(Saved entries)
----

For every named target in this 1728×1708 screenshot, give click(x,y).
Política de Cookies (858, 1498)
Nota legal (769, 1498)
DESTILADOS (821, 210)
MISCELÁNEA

----

(Prompt): Would you restate each of the entries word for word?

(Your solution):
For every named target in this 1728×1708 screenshot, give click(x,y).
Política de Cookies (858, 1498)
Nota legal (769, 1498)
DESTILADOS (821, 210)
MISCELÁNEA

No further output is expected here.